As far as I can tell your load method is creating a URLClassLoader containing just one JAR file. So you're going to end up with a classloader structure like this

                  main
                 /    \
                /      \
  UCL with aaa.jar    UCL with aab.jar

thus classes in aaa and in aab can both see classes in main, but aaa and aab cannot see each other. If you want each plugin to be able to see the classes of those plugins that were loaded before it, then you need to arrange things so that each plugin you load uses the classloader of the previous plugin as its parent

          main
            |
       UCL with aaa.jar
            |
       UCL with aab.jar

To do this you'd have to cache the loader you create when you load one plugin, and then pass that as a parameter when you create the next plugin's classloader.

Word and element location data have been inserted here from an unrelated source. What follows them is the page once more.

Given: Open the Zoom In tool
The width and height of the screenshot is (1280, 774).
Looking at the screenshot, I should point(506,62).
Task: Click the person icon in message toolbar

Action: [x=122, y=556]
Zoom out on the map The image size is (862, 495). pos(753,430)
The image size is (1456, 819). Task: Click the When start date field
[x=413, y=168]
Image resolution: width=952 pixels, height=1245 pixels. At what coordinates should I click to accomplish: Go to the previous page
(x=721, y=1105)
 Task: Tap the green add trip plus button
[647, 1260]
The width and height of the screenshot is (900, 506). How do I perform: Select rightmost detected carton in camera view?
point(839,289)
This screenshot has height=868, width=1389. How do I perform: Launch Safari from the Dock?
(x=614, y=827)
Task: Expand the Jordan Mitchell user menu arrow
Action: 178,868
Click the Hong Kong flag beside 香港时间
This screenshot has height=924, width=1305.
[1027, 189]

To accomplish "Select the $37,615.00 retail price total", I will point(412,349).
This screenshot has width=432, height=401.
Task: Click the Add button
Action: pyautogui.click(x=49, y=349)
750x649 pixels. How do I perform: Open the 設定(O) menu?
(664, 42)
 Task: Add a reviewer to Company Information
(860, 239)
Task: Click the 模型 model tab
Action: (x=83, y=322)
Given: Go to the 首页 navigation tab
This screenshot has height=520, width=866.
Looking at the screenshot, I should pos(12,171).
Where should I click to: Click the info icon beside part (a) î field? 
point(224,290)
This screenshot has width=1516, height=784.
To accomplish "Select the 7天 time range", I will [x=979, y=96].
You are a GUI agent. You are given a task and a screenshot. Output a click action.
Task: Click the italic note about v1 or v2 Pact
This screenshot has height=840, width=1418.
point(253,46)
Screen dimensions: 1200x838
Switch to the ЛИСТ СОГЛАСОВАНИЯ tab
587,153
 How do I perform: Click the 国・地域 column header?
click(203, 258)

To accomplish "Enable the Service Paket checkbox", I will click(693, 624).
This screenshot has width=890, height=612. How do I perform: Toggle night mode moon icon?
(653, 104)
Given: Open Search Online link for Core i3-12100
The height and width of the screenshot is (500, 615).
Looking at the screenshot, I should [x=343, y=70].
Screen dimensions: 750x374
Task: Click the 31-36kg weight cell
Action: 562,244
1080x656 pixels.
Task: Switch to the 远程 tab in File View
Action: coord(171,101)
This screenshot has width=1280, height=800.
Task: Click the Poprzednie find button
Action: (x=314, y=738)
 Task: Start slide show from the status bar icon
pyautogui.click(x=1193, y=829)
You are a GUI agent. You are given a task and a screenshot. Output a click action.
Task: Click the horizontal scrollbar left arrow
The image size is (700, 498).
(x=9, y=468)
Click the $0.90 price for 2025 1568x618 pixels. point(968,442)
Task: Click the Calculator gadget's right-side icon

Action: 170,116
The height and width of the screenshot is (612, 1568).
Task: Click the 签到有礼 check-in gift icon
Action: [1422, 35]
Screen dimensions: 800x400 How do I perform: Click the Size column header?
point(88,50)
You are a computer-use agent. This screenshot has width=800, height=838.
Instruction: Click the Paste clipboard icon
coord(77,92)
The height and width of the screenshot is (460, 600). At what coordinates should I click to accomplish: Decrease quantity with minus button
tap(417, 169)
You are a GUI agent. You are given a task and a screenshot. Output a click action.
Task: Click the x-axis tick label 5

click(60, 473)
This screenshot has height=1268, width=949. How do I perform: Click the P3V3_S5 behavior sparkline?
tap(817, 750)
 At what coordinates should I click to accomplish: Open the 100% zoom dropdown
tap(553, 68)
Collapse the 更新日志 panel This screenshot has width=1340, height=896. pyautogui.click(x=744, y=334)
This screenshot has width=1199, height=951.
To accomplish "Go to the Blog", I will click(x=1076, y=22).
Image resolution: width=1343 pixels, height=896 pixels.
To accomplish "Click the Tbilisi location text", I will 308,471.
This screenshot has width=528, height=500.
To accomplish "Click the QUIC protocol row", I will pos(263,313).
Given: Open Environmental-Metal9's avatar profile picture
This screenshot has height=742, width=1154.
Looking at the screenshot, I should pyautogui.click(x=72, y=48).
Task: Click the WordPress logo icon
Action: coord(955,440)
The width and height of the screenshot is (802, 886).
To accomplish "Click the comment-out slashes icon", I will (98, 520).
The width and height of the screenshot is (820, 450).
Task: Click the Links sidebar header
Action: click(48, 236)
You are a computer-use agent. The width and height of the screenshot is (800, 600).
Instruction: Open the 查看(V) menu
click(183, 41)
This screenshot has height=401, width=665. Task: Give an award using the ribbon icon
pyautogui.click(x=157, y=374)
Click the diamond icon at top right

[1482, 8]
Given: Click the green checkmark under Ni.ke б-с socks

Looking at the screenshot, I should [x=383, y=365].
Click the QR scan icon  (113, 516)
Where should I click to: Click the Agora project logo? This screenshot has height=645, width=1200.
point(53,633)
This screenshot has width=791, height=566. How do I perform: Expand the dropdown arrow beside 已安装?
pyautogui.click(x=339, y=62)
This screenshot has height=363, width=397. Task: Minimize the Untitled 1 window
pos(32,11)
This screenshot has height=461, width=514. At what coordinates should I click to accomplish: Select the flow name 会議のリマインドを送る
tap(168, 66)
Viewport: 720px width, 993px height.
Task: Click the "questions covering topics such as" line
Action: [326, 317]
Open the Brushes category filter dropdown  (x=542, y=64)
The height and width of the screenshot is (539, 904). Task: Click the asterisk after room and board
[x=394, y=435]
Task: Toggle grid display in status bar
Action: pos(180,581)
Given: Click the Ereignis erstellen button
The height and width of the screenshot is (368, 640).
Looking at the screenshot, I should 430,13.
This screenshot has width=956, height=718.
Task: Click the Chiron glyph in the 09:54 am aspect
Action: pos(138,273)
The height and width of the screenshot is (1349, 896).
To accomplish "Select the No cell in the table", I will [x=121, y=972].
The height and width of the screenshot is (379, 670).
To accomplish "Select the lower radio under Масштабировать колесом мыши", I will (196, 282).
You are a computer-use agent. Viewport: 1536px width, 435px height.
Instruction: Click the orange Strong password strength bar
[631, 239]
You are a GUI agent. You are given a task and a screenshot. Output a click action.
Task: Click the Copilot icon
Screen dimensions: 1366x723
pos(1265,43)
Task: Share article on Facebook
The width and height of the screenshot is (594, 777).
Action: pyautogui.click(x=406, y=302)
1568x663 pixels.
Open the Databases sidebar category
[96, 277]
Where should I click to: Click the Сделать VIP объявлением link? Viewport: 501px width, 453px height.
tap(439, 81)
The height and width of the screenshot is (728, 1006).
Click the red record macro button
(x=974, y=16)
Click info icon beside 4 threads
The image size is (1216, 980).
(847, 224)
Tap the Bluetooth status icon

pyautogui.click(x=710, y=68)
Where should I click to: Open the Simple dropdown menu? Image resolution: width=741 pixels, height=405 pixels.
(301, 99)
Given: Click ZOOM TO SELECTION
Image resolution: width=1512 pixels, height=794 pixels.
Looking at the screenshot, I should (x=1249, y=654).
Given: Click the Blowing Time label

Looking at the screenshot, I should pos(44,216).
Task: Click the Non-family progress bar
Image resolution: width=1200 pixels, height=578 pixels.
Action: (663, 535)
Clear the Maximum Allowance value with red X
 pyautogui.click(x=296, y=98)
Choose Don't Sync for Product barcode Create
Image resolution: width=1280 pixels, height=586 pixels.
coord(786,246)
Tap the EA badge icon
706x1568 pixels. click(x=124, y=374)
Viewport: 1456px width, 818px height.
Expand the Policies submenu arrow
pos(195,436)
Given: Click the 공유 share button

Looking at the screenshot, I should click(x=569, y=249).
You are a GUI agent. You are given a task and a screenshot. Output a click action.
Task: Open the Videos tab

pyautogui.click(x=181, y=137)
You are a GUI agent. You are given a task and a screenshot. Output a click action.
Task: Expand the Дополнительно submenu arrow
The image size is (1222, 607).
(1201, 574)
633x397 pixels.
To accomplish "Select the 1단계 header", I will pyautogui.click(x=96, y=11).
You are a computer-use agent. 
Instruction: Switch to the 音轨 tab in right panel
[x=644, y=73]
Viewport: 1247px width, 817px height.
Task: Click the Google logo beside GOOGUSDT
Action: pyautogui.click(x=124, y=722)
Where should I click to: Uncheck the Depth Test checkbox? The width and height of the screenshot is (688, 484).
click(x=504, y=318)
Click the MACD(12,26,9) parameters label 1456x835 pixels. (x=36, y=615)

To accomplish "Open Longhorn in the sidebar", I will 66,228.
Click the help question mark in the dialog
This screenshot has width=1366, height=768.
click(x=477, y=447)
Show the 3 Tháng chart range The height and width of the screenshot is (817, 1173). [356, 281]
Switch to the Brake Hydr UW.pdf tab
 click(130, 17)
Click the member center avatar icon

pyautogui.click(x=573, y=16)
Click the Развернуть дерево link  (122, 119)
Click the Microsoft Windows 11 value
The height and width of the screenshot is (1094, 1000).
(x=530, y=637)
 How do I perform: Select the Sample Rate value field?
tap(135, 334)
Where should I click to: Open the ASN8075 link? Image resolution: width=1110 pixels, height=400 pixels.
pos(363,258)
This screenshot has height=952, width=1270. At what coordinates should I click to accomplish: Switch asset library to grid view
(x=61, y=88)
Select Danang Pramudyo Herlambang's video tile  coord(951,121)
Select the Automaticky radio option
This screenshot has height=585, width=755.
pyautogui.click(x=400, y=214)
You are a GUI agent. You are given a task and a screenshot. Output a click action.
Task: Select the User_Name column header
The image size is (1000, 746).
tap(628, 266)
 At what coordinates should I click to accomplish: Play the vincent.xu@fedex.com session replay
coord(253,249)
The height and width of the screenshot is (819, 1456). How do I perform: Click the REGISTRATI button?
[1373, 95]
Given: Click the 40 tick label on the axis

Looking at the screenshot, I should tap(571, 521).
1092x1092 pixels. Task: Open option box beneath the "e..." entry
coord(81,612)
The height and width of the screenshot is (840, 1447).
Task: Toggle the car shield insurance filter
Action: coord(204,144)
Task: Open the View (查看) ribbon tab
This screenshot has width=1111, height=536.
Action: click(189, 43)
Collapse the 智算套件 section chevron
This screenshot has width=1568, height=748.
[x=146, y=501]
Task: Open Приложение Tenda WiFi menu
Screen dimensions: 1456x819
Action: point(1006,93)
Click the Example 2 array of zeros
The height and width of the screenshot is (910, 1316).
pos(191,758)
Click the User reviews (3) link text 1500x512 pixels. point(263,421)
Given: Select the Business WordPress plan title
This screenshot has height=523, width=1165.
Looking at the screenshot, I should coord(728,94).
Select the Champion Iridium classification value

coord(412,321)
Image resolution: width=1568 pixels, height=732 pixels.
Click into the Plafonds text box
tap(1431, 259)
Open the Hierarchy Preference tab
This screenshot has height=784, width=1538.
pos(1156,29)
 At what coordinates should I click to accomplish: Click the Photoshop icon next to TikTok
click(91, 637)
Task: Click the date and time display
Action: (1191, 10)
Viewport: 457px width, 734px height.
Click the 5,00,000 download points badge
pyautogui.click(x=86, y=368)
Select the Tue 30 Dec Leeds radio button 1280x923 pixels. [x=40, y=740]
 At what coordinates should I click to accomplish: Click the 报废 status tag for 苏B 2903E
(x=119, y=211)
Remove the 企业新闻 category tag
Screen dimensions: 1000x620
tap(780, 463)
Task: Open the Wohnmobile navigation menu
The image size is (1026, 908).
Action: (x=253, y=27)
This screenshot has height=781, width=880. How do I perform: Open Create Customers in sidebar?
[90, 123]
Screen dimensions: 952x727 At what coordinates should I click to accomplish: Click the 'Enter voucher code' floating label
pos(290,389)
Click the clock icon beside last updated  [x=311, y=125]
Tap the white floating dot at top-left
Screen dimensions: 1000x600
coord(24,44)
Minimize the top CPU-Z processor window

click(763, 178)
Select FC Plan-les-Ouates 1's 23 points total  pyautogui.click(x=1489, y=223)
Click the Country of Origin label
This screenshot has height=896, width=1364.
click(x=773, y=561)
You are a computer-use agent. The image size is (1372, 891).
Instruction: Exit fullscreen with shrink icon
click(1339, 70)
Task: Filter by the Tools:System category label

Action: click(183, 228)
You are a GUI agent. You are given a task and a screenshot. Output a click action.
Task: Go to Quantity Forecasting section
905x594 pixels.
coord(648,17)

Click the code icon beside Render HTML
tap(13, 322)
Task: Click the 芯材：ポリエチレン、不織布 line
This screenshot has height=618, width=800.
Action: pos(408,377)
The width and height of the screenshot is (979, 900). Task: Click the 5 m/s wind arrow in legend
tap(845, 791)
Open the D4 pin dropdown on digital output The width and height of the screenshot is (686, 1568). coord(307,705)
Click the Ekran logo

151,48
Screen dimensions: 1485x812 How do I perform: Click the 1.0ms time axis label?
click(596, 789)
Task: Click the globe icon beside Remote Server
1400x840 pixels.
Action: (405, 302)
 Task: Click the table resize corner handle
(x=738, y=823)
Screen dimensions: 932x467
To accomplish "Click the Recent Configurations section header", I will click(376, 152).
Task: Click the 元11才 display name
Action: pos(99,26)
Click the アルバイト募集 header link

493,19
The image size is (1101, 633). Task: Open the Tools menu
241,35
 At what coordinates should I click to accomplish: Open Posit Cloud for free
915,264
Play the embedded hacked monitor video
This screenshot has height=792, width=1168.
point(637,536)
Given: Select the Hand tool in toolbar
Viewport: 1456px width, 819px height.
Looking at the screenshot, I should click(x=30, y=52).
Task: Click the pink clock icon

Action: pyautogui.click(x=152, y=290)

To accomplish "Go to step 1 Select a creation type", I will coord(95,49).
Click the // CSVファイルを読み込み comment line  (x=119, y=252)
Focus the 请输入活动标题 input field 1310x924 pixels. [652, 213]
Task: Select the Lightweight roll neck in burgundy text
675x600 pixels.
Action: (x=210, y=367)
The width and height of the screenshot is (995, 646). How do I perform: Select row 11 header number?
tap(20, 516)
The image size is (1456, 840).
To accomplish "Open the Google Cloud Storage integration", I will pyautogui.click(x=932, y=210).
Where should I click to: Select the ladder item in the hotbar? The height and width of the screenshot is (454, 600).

private static ClassLoader lastPluginClassLoader = null;

public static void load(File file) throws Exception {
  //...
  ClassLoader loader = null;
  if(lastPluginClassLoader == null) {
    loader = new URLClassLoader(urls);
  } else {
    loader = new URLClassLoader(urls, lastPluginClassLoader);
  }
  lastPluginClassLoader = loader;
  // ...
}

But all this (a) is not thread safe unless synchronized and (b) makes the behaviour critically dependent on the order in which the plugins are loaded. To do things properly you'd need some way to declare which plugins depend on which other plugins, and set up the classloader tree appropriately, etc. etc.

... and if you go too far down that road you've just re-invented OSGi.